Exercise brief
Among the entries below, tally the lines that include "computer", and give the number alone.

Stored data
::::::::::
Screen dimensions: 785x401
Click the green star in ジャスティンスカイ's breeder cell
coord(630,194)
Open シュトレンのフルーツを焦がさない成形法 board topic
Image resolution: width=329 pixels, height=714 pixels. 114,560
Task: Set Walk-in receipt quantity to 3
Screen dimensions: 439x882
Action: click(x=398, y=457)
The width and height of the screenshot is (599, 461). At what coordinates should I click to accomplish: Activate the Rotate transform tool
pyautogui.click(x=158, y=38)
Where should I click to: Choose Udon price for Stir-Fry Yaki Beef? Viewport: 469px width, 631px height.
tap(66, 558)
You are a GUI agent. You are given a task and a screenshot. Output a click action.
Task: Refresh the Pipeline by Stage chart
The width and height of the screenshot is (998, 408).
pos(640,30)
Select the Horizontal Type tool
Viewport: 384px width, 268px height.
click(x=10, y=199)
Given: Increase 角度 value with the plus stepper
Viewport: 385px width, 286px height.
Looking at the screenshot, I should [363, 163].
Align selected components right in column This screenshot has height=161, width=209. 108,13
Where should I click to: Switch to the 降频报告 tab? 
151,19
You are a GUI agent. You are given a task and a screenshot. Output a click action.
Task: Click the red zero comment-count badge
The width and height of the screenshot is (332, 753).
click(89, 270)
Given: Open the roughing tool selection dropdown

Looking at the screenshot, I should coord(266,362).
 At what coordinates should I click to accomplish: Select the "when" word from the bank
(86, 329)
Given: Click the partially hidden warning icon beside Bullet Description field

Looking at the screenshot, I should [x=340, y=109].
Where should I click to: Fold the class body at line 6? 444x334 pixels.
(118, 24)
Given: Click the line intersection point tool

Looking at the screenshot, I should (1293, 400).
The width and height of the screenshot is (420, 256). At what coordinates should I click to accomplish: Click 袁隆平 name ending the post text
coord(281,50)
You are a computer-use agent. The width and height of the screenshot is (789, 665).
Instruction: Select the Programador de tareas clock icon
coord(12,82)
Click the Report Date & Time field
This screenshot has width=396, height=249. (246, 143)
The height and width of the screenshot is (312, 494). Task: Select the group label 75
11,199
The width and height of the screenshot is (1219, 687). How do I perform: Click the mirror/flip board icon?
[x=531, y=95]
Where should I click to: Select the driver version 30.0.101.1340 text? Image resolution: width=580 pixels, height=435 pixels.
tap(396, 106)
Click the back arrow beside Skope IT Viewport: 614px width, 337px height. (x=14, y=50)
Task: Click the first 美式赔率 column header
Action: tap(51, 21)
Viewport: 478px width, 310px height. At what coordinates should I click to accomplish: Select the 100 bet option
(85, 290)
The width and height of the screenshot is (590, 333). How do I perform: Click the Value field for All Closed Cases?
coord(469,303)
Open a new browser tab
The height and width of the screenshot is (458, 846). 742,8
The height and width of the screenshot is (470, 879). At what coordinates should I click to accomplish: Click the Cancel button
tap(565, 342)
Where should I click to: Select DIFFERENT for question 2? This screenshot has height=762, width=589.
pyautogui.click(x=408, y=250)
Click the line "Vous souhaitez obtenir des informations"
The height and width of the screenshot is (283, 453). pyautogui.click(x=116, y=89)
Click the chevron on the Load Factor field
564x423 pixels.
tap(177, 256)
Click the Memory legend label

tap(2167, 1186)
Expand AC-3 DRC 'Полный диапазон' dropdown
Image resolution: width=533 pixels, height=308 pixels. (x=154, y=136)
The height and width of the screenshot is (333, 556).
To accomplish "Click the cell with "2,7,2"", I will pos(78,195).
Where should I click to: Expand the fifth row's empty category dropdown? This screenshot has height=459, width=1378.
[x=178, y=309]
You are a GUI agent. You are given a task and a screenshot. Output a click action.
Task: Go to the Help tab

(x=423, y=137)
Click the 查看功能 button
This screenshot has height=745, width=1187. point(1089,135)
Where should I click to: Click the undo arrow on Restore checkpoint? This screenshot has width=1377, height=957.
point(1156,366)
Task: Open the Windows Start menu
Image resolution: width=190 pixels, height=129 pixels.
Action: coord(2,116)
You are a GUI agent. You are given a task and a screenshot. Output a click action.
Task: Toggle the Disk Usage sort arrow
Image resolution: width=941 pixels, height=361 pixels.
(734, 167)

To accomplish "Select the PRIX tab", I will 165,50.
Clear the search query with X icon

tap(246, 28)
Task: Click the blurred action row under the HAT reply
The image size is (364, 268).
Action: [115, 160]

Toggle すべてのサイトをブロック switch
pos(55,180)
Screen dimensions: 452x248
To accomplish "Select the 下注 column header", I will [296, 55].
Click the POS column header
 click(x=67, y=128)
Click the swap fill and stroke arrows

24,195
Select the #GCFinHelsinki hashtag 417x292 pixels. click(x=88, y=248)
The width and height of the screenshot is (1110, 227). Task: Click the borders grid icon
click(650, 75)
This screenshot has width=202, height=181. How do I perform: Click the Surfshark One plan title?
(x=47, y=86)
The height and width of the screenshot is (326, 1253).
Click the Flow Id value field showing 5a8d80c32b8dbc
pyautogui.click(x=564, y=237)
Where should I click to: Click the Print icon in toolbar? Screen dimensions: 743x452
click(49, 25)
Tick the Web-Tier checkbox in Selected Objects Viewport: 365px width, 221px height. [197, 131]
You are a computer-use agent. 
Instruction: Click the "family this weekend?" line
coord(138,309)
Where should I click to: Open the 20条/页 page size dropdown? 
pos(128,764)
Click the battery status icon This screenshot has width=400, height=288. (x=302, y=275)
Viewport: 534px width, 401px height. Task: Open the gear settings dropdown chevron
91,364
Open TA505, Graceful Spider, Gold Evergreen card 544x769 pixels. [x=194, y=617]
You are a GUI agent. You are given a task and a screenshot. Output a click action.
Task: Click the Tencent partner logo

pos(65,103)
::::::::::
Final answer
2